Collected data:
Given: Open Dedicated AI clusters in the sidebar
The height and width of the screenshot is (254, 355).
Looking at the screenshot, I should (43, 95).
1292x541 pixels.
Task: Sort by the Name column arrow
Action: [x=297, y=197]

Your instructions — Would you restate each of the entries word for word?

Response area —
Given: Open Dedicated AI clusters in the sidebar
The height and width of the screenshot is (254, 355).
Looking at the screenshot, I should (43, 95).
1292x541 pixels.
Task: Sort by the Name column arrow
Action: [x=297, y=197]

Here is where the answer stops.